## TASK ITEM
All of the records should be given again exactly as they appear.

## DATA
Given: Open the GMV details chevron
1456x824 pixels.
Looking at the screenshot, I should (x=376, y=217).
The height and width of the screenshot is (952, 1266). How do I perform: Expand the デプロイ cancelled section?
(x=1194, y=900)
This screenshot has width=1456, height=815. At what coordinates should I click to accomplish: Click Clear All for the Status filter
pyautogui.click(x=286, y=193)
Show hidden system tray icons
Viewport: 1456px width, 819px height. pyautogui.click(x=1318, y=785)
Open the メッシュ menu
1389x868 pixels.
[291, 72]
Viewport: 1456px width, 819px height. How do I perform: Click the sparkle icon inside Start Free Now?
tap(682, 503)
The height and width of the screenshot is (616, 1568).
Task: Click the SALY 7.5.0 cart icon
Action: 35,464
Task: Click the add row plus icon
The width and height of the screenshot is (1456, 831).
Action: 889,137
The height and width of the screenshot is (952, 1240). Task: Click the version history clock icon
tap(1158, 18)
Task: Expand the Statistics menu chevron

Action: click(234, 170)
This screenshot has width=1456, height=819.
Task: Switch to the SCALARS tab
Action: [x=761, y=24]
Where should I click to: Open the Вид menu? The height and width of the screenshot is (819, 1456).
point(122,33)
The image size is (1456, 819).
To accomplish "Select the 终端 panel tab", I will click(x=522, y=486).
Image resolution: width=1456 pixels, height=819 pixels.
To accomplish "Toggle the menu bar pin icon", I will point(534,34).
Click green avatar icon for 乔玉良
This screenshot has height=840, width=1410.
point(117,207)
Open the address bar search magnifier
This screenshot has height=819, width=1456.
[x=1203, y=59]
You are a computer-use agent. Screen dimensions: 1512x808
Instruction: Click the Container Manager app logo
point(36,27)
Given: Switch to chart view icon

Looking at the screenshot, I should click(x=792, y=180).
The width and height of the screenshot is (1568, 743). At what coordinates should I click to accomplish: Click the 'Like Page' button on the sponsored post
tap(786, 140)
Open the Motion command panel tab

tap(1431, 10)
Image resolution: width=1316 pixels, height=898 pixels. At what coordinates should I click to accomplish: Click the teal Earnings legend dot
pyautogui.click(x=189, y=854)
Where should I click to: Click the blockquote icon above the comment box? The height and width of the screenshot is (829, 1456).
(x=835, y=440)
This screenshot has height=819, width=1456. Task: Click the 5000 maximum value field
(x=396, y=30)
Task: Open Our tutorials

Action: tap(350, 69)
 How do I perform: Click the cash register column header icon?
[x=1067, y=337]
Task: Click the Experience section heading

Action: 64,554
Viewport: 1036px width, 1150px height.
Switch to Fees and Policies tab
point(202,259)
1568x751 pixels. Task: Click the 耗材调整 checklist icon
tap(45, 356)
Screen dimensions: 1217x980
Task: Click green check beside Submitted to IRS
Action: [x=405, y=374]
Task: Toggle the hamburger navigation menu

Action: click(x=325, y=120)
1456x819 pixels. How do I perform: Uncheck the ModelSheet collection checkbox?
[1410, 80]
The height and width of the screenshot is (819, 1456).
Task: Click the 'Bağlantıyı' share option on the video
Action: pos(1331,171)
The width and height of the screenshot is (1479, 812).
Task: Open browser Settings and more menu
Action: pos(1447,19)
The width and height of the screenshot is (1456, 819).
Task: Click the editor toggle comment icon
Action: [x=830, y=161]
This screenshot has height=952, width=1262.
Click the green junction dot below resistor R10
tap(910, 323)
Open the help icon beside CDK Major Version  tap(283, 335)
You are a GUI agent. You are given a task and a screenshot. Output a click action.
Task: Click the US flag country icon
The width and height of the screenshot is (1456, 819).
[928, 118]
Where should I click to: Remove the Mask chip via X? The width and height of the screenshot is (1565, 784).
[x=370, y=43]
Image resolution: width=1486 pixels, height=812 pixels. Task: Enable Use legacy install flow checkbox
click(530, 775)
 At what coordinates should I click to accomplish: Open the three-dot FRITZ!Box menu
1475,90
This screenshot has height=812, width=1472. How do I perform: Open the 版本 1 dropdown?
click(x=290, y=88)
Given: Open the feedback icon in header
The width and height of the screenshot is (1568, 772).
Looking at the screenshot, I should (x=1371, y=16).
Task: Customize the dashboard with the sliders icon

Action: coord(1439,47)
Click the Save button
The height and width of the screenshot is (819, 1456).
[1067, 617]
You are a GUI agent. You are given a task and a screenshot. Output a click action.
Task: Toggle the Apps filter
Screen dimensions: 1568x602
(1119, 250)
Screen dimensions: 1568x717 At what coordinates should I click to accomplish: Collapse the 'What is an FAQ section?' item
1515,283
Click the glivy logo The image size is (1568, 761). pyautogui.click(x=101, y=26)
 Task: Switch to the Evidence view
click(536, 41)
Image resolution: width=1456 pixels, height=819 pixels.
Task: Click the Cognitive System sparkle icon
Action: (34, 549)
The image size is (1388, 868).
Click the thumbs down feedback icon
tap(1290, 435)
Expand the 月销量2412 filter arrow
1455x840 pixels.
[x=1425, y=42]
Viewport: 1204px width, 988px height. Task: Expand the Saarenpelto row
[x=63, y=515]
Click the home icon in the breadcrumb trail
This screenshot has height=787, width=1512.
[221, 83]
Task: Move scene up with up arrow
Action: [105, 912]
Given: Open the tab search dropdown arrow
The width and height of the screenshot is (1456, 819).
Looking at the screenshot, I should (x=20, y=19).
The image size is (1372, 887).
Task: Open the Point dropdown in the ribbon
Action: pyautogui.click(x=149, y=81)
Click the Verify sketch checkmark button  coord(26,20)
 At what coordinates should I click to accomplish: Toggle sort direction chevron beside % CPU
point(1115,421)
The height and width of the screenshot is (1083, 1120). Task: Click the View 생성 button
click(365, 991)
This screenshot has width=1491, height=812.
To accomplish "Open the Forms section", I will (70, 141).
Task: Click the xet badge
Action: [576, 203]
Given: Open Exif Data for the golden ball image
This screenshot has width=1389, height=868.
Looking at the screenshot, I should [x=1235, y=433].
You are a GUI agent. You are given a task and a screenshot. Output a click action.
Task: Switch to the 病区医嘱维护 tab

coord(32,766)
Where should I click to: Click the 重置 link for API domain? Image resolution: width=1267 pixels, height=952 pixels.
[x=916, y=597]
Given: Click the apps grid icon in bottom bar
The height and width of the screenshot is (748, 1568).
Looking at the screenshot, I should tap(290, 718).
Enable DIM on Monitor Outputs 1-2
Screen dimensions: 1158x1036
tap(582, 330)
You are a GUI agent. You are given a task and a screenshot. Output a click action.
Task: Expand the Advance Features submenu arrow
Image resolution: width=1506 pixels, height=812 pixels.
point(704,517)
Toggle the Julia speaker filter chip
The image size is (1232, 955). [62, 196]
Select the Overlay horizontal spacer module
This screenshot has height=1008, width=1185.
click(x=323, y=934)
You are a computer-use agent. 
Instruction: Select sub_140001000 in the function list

## EXERCISE RESPONSE
Given: Open the GMV details chevron
1456x824 pixels.
Looking at the screenshot, I should (x=376, y=217).
The height and width of the screenshot is (952, 1266). How do I perform: Expand the デプロイ cancelled section?
(x=1194, y=900)
This screenshot has width=1456, height=815. At what coordinates should I click to accomplish: Click Clear All for the Status filter
pyautogui.click(x=286, y=193)
Show hidden system tray icons
Viewport: 1456px width, 819px height. pyautogui.click(x=1318, y=785)
Open the メッシュ menu
1389x868 pixels.
[291, 72]
Viewport: 1456px width, 819px height. How do I perform: Click the sparkle icon inside Start Free Now?
tap(682, 503)
The height and width of the screenshot is (616, 1568).
Task: Click the SALY 7.5.0 cart icon
Action: 35,464
Task: Click the add row plus icon
The width and height of the screenshot is (1456, 831).
Action: 889,137
The height and width of the screenshot is (952, 1240). Task: Click the version history clock icon
tap(1158, 18)
Task: Expand the Statistics menu chevron

Action: click(234, 170)
This screenshot has width=1456, height=819.
Task: Switch to the SCALARS tab
Action: [x=761, y=24]
Where should I click to: Open the Вид menu? The height and width of the screenshot is (819, 1456).
point(122,33)
The image size is (1456, 819).
To accomplish "Select the 终端 panel tab", I will click(x=522, y=486).
Image resolution: width=1456 pixels, height=819 pixels.
To accomplish "Toggle the menu bar pin icon", I will point(534,34).
Click green avatar icon for 乔玉良
This screenshot has height=840, width=1410.
point(117,207)
Open the address bar search magnifier
This screenshot has height=819, width=1456.
[x=1203, y=59]
You are a computer-use agent. Screen dimensions: 1512x808
Instruction: Click the Container Manager app logo
point(36,27)
Given: Switch to chart view icon

Looking at the screenshot, I should click(x=792, y=180).
The width and height of the screenshot is (1568, 743). At what coordinates should I click to accomplish: Click the 'Like Page' button on the sponsored post
tap(786, 140)
Open the Motion command panel tab

tap(1431, 10)
Image resolution: width=1316 pixels, height=898 pixels. At what coordinates should I click to accomplish: Click the teal Earnings legend dot
pyautogui.click(x=189, y=854)
Where should I click to: Click the blockquote icon above the comment box? The height and width of the screenshot is (829, 1456).
(x=835, y=440)
This screenshot has height=819, width=1456. Task: Click the 5000 maximum value field
(x=396, y=30)
Task: Open Our tutorials

Action: tap(350, 69)
 How do I perform: Click the cash register column header icon?
[x=1067, y=337]
Task: Click the Experience section heading

Action: 64,554
Viewport: 1036px width, 1150px height.
Switch to Fees and Policies tab
point(202,259)
1568x751 pixels. Task: Click the 耗材调整 checklist icon
tap(45, 356)
Screen dimensions: 1217x980
Task: Click green check beside Submitted to IRS
Action: [x=405, y=374]
Task: Toggle the hamburger navigation menu

Action: click(x=325, y=120)
1456x819 pixels. How do I perform: Uncheck the ModelSheet collection checkbox?
[1410, 80]
The height and width of the screenshot is (819, 1456).
Task: Click the 'Bağlantıyı' share option on the video
Action: pos(1331,171)
The width and height of the screenshot is (1479, 812).
Task: Open browser Settings and more menu
Action: pos(1447,19)
The width and height of the screenshot is (1456, 819).
Task: Click the editor toggle comment icon
Action: [x=830, y=161]
This screenshot has height=952, width=1262.
Click the green junction dot below resistor R10
tap(910, 323)
Open the help icon beside CDK Major Version  tap(283, 335)
You are a GUI agent. You are given a task and a screenshot. Output a click action.
Task: Click the US flag country icon
The width and height of the screenshot is (1456, 819).
[928, 118]
Where should I click to: Remove the Mask chip via X? The width and height of the screenshot is (1565, 784).
[x=370, y=43]
Image resolution: width=1486 pixels, height=812 pixels. Task: Enable Use legacy install flow checkbox
click(530, 775)
 At what coordinates should I click to accomplish: Open the three-dot FRITZ!Box menu
1475,90
This screenshot has height=812, width=1472. How do I perform: Open the 版本 1 dropdown?
click(x=290, y=88)
Given: Open the feedback icon in header
The width and height of the screenshot is (1568, 772).
Looking at the screenshot, I should (x=1371, y=16).
Task: Customize the dashboard with the sliders icon

Action: coord(1439,47)
Click the Save button
The height and width of the screenshot is (819, 1456).
[1067, 617]
You are a GUI agent. You are given a task and a screenshot. Output a click action.
Task: Toggle the Apps filter
Screen dimensions: 1568x602
(1119, 250)
Screen dimensions: 1568x717 At what coordinates should I click to accomplish: Collapse the 'What is an FAQ section?' item
1515,283
Click the glivy logo The image size is (1568, 761). pyautogui.click(x=101, y=26)
 Task: Switch to the Evidence view
click(536, 41)
Image resolution: width=1456 pixels, height=819 pixels.
Task: Click the Cognitive System sparkle icon
Action: (34, 549)
The image size is (1388, 868).
Click the thumbs down feedback icon
tap(1290, 435)
Expand the 月销量2412 filter arrow
1455x840 pixels.
[x=1425, y=42]
Viewport: 1204px width, 988px height. Task: Expand the Saarenpelto row
[x=63, y=515]
Click the home icon in the breadcrumb trail
This screenshot has height=787, width=1512.
[221, 83]
Task: Move scene up with up arrow
Action: [105, 912]
Given: Open the tab search dropdown arrow
The width and height of the screenshot is (1456, 819).
Looking at the screenshot, I should (x=20, y=19).
The image size is (1372, 887).
Task: Open the Point dropdown in the ribbon
Action: pyautogui.click(x=149, y=81)
Click the Verify sketch checkmark button  coord(26,20)
 At what coordinates should I click to accomplish: Toggle sort direction chevron beside % CPU
point(1115,421)
The height and width of the screenshot is (1083, 1120). Task: Click the View 생성 button
click(365, 991)
This screenshot has width=1491, height=812.
To accomplish "Open the Forms section", I will (70, 141).
Task: Click the xet badge
Action: [576, 203]
Given: Open Exif Data for the golden ball image
This screenshot has width=1389, height=868.
Looking at the screenshot, I should [x=1235, y=433].
You are a GUI agent. You are given a task and a screenshot. Output a click action.
Task: Switch to the 病区医嘱维护 tab

coord(32,766)
Where should I click to: Click the 重置 link for API domain? Image resolution: width=1267 pixels, height=952 pixels.
[x=916, y=597]
Given: Click the apps grid icon in bottom bar
The height and width of the screenshot is (748, 1568).
Looking at the screenshot, I should tap(290, 718).
Enable DIM on Monitor Outputs 1-2
Screen dimensions: 1158x1036
tap(582, 330)
You are a GUI agent. You are given a task and a screenshot. Output a click action.
Task: Expand the Advance Features submenu arrow
Image resolution: width=1506 pixels, height=812 pixels.
point(704,517)
Toggle the Julia speaker filter chip
The image size is (1232, 955). [62, 196]
Select the Overlay horizontal spacer module
This screenshot has height=1008, width=1185.
click(x=323, y=934)
You are a computer-use agent. 
Instruction: Select sub_140001000 in the function list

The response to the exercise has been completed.